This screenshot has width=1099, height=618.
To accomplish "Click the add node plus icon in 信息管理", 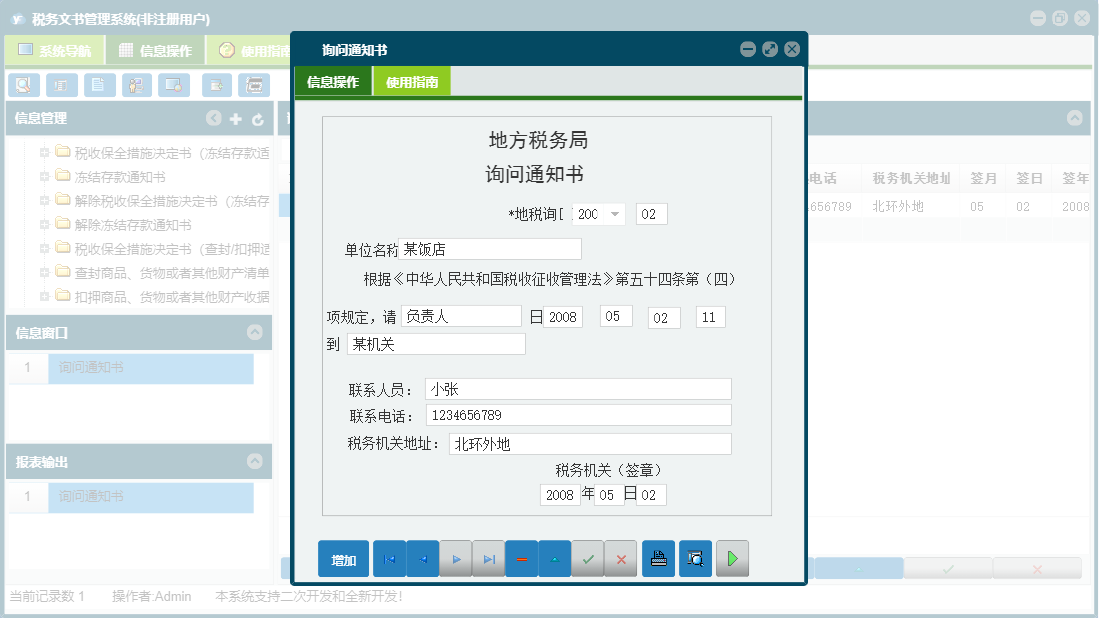I will [234, 118].
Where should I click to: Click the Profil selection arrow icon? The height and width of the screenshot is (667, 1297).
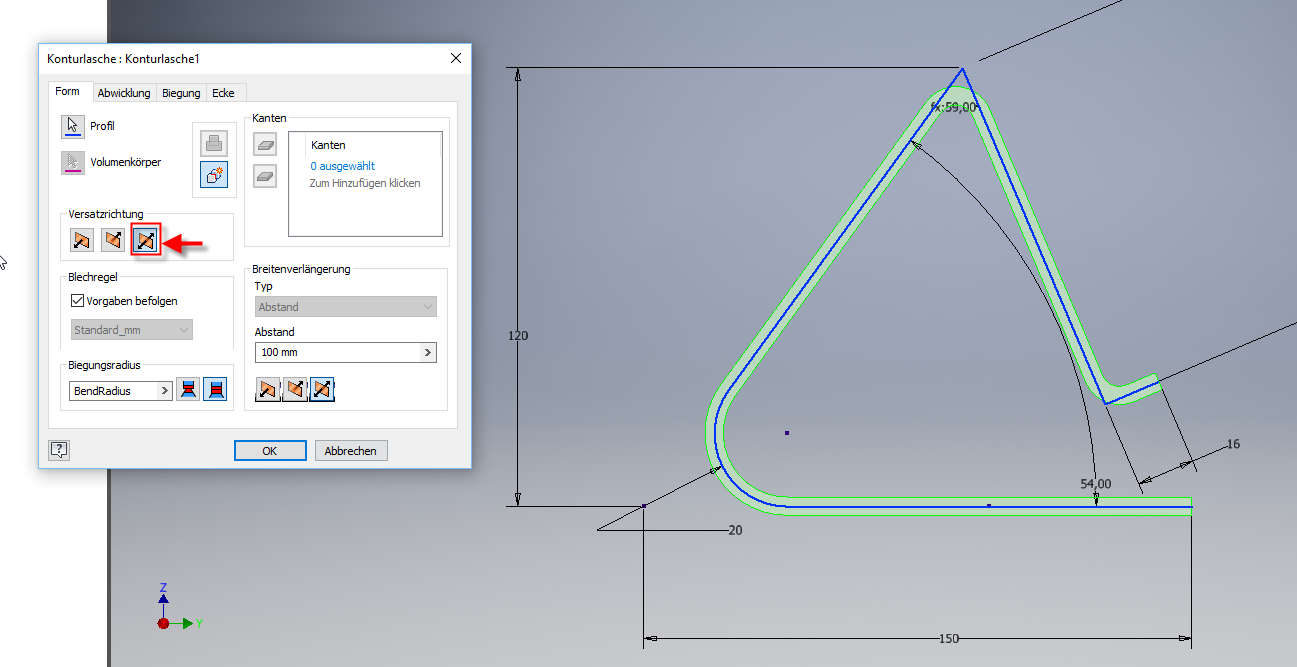pos(71,127)
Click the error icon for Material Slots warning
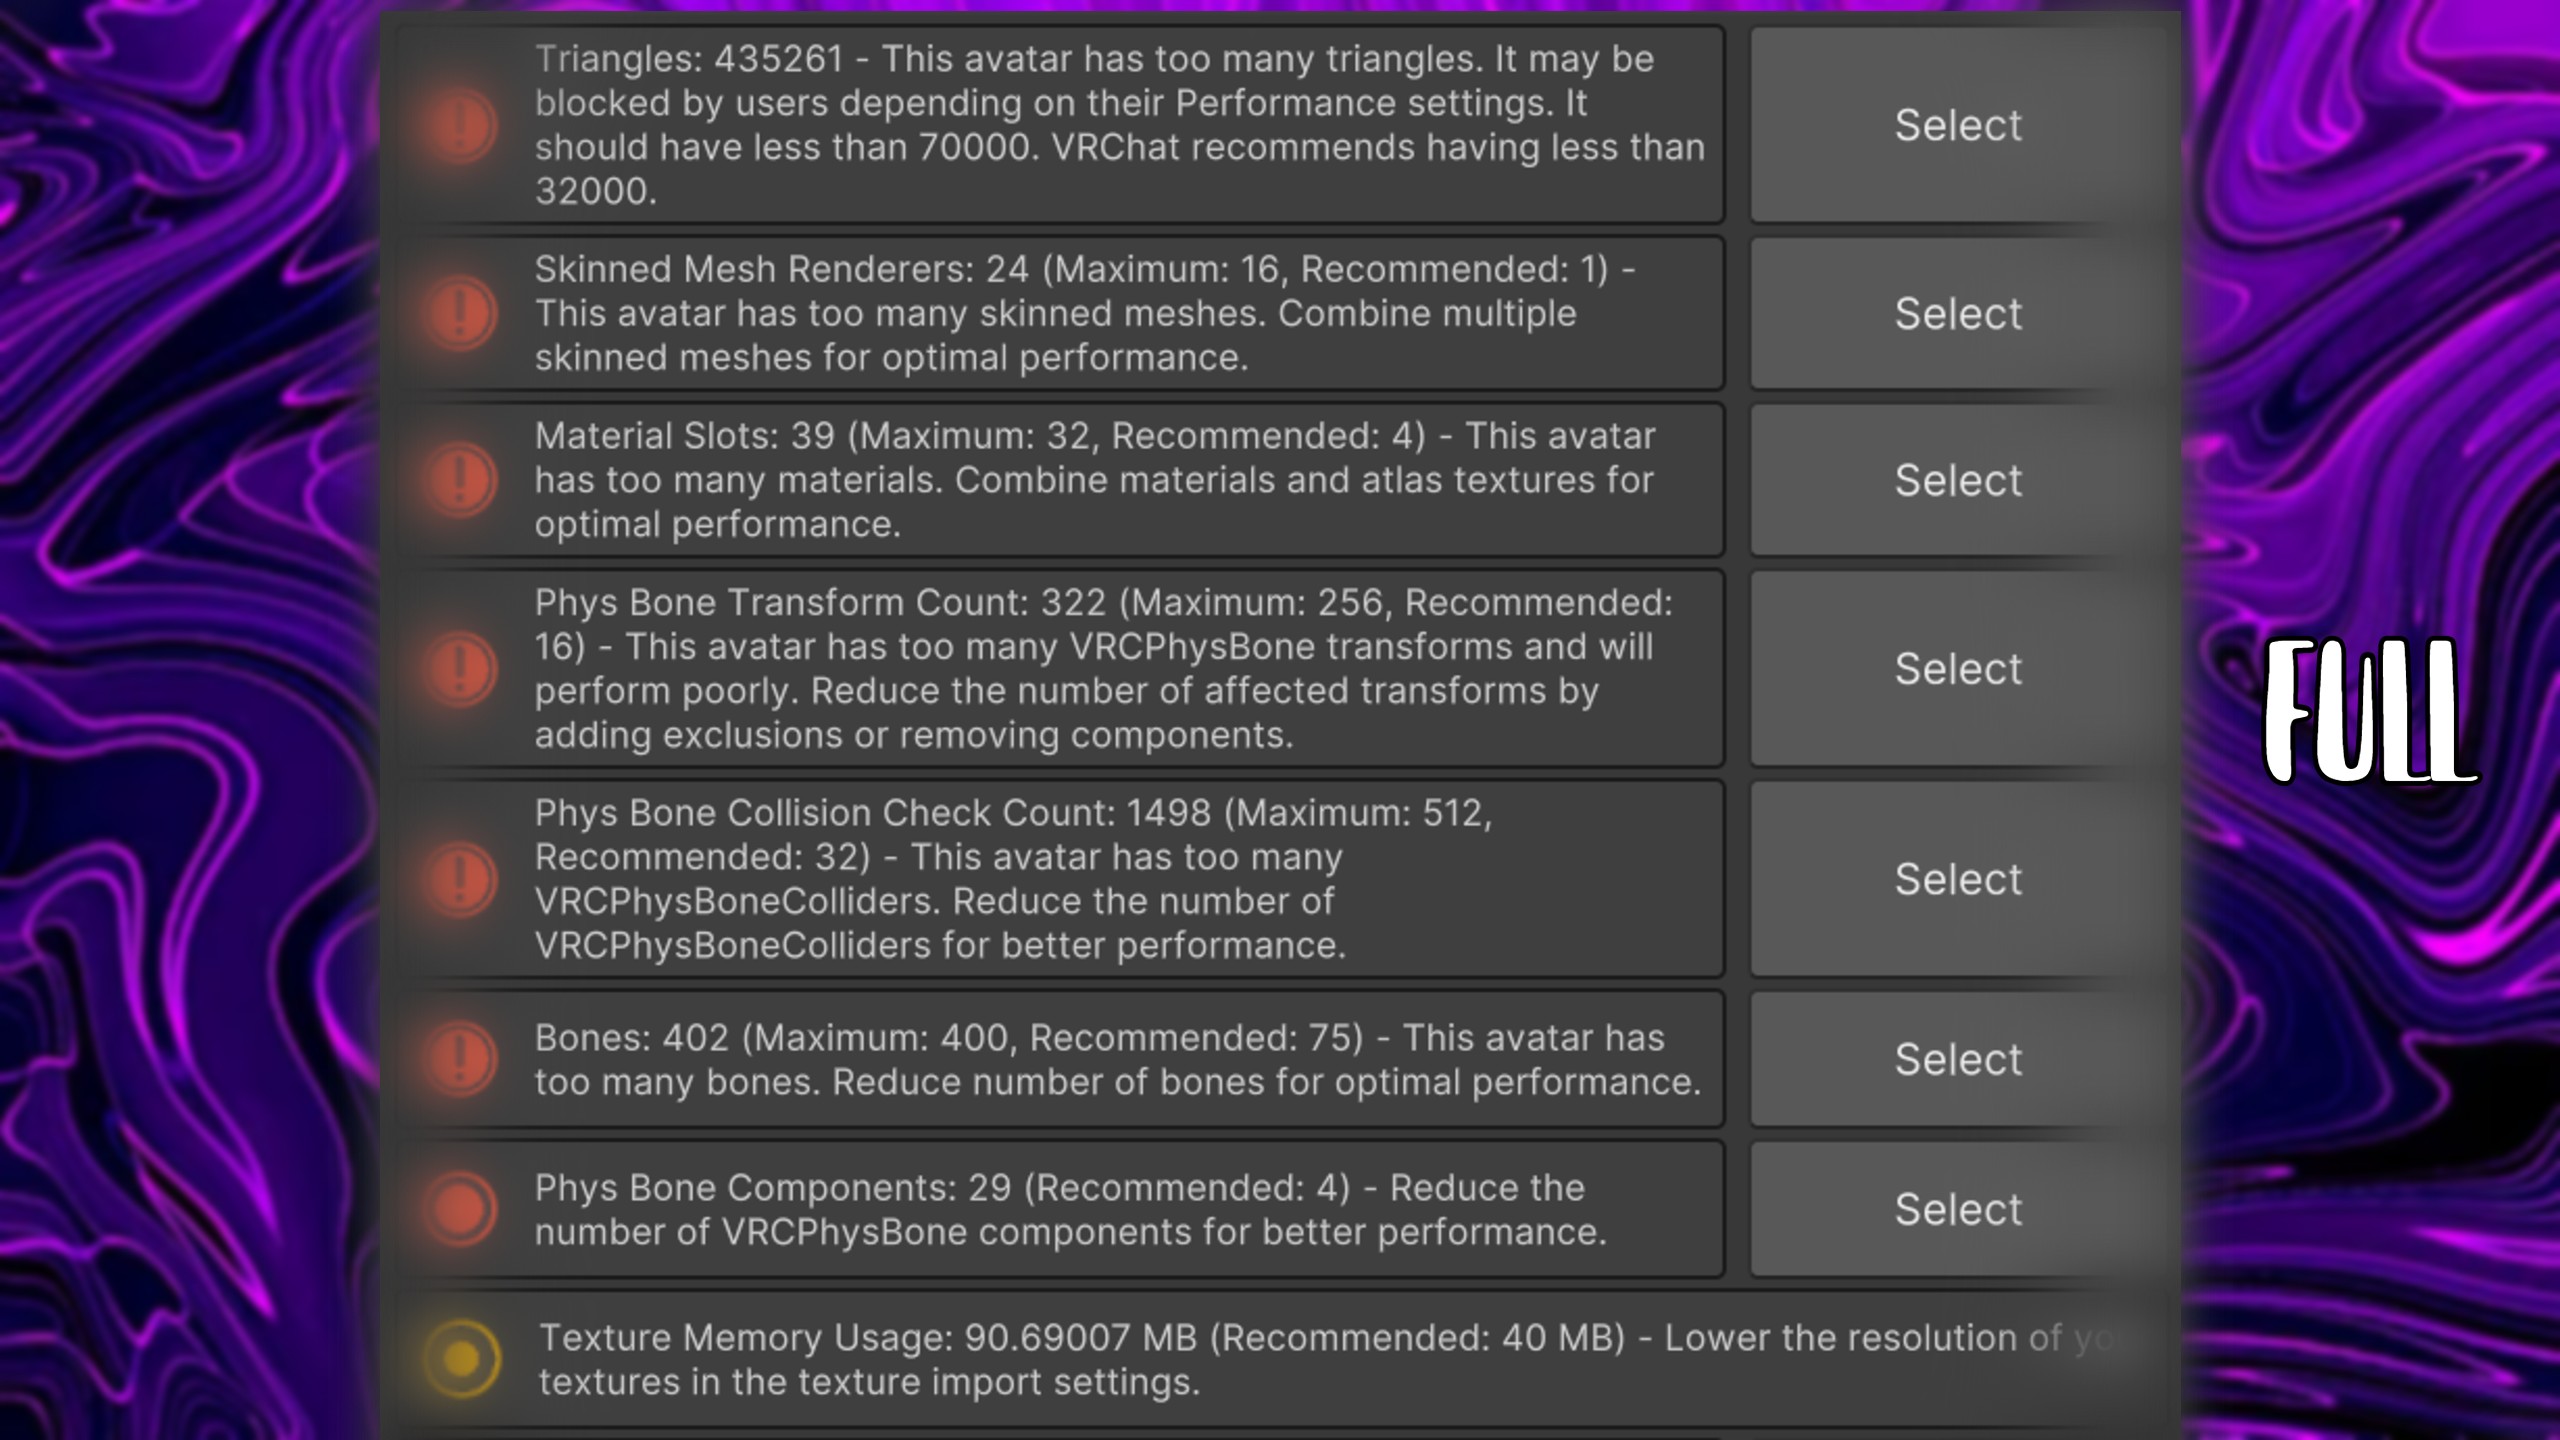Viewport: 2560px width, 1440px height. 460,480
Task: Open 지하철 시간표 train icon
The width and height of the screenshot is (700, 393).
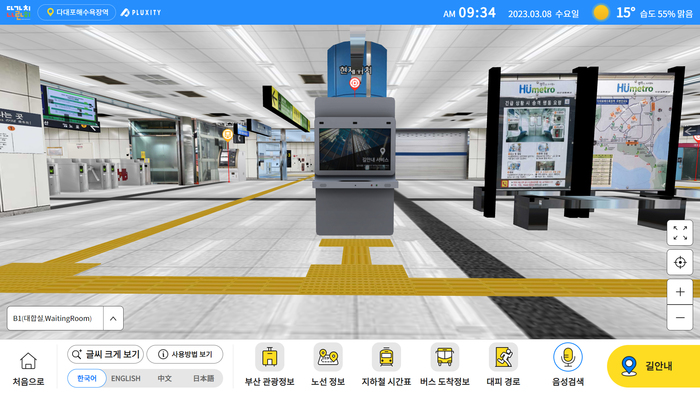Action: (x=386, y=357)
*-*-*
§ WHAT YOU HAVE TO DO:
Skip the pictures and retype exactly the lines from the one that contains "Click the error" to the last line of the records.

§ WRITTEN RESPONSE:
Click the error icon for Material Slots warning
Viewport: 2560px width, 1440px height. 460,480
Task: Open 지하철 시간표 train icon
The width and height of the screenshot is (700, 393).
Action: (x=386, y=357)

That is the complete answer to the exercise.